1 Appendix: Known issues and Watch Items
1.1 Publishing
- LOINC survey instrument attribution – attribution information included in web and publishing guidance (listed above).
- Additional issues associated with publishing for HTA.
- The way value set definitions are persisted in the families do not have populated content about the source/owner. This field is often not populated at the moment.
7/12/17 steward is included – but need to consider the owner (who is responsible for the value set). There is a need to indicate the purpose or scope of the value set content. This is a Vocabulary issue rather than HTA.
Additionally, tooling in the MIF does not permit publication of the steward of the value set. It is held in the database, but the tooling is not captured for V3 value sets. This is being addressed in the UTG. V2 has the steward and owner is algorithmic according to the chapter the content is used in, but where tables are used in multiple chapters.
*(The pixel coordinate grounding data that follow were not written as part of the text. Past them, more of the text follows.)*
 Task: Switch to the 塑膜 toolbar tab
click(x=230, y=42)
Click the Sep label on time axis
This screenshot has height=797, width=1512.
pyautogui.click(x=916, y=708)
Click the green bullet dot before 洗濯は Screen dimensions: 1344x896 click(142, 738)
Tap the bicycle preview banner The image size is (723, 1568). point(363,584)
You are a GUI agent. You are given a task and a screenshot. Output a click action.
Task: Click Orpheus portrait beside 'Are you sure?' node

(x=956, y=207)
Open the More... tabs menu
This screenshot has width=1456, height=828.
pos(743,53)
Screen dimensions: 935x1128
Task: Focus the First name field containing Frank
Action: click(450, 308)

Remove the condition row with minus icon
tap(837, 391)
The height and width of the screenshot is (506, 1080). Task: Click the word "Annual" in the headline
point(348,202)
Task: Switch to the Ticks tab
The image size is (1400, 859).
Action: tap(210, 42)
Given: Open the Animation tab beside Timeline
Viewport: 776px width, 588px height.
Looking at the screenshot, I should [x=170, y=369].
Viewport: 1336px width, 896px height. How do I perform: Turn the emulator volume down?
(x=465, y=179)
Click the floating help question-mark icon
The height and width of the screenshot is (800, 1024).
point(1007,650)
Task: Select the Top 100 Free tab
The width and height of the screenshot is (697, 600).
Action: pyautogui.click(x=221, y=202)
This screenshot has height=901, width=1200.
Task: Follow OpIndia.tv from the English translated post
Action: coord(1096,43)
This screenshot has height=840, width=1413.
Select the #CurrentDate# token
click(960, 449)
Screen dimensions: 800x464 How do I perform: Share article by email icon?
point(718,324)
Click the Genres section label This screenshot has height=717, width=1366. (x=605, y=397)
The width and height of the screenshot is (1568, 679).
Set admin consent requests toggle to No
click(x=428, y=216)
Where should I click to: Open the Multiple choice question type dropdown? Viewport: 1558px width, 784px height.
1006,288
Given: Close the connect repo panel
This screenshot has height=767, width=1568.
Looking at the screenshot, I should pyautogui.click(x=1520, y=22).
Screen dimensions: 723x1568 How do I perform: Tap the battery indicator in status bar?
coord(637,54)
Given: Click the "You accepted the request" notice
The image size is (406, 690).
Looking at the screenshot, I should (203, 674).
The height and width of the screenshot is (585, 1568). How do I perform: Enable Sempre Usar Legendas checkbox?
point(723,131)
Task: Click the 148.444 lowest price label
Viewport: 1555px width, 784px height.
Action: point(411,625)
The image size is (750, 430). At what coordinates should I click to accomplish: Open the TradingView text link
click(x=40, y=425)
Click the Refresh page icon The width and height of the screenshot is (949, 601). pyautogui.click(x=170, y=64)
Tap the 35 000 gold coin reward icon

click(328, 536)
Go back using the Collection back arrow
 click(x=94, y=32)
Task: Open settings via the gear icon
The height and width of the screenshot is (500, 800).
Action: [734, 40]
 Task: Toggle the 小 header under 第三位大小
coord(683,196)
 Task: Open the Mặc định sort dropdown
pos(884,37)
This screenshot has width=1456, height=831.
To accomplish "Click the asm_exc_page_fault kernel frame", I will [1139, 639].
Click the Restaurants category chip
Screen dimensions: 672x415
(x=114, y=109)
Not for further discussion in HTA as Vocabulary will work on these issues
- Inclusion of maps in publications.
1.2 Tooling
1.3 FHIR content request updates
Awaiting information from Grahame G about how FHIR will update terminology resources to match the international release.
1.4 policy statement on SCT allowed binding strengths in FHIR for clarification (Ted)
On hold at the moment until other processes are determined more clearly.
Ted suggested this be moved to the watch list. We need to determine semantic implications of binding strength of expansions which are subject to profiles. This issue is not restricted to FHIR.
1.5 External Web Page Content
Reference to HTA – link - Done.
Link to the document on external vocabularies (policy document) – to be submitted to TSC for their endorsement.
List of terminology products and organizations with whom we have agreements:
LOINC
SNOMED International
American Dental Association SNODENT
List of known external terminology products and organizations used in HL7 products:
ICD (WHO)
Others….., including content from V2 tables 396 (external code systems used in V2 standards), link to V3/CDA and FHIR external terminology pages. These are known terminologies and this information is known to be incomplete and less than what is required.
External content should be brought through Harmonization. The Harmonization and balloting process will be the trigger updates to the information provided on this page. If these requests, go through harmonization the HTA can be informed and take on the liaison and organization of licensing agreements. Working Groups are not empowered to make such arrangements.
The tooling below aims to provide a quick reference to find tooling and information about external terminologies used in HL7 standards. This provides a traceable process to assist standards users.
Develop a table of information about each code system including:
- Formal name of the code system
- Short name or abbreviation of the code system
- Owner of the code system
- Technical identifier/s of the code system
- Link to information about the code system – this should contain information about how to obtain the content.
- IP information and Licensing - link
- HL7 users of this information – e.g. HL7 product use link?